### Activity
Retype the lines from the one containing "This screenshot has" through the last line of the entries below, exactly and in full, omitting every image.

[[ Extracted records open ]]

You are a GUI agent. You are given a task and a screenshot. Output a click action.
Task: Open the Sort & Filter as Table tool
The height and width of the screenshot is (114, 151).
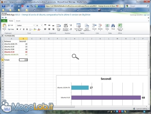[78, 25]

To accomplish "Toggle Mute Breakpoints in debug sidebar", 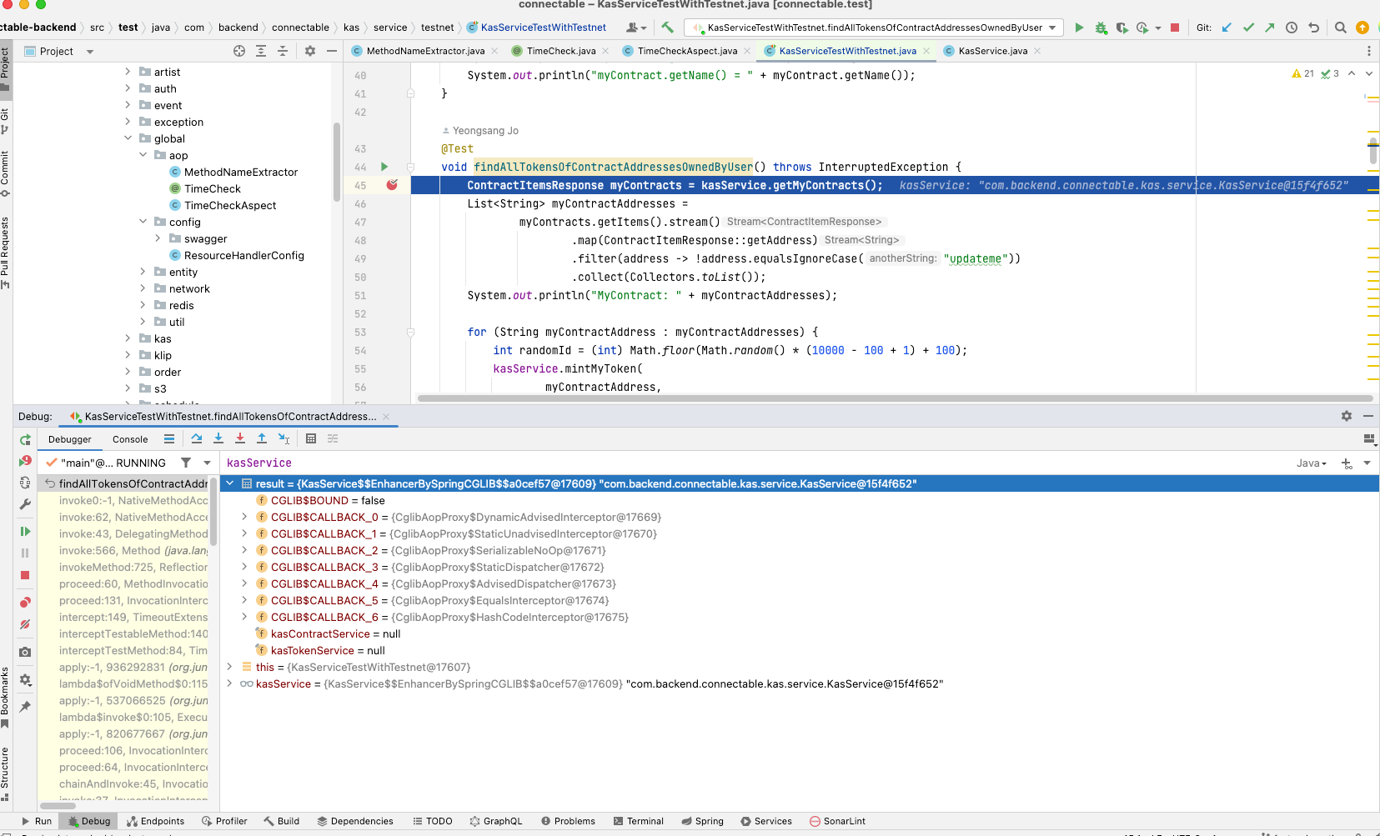I will coord(25,624).
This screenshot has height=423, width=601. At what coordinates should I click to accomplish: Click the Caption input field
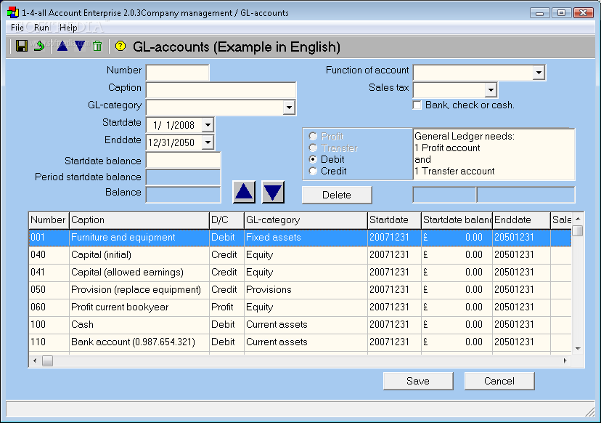coord(221,90)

[[ Extracted records closed ]]

### The completed task
This screenshot has height=423, width=601. At what coordinates should I click to accomplish: Click the Caption input field
coord(221,90)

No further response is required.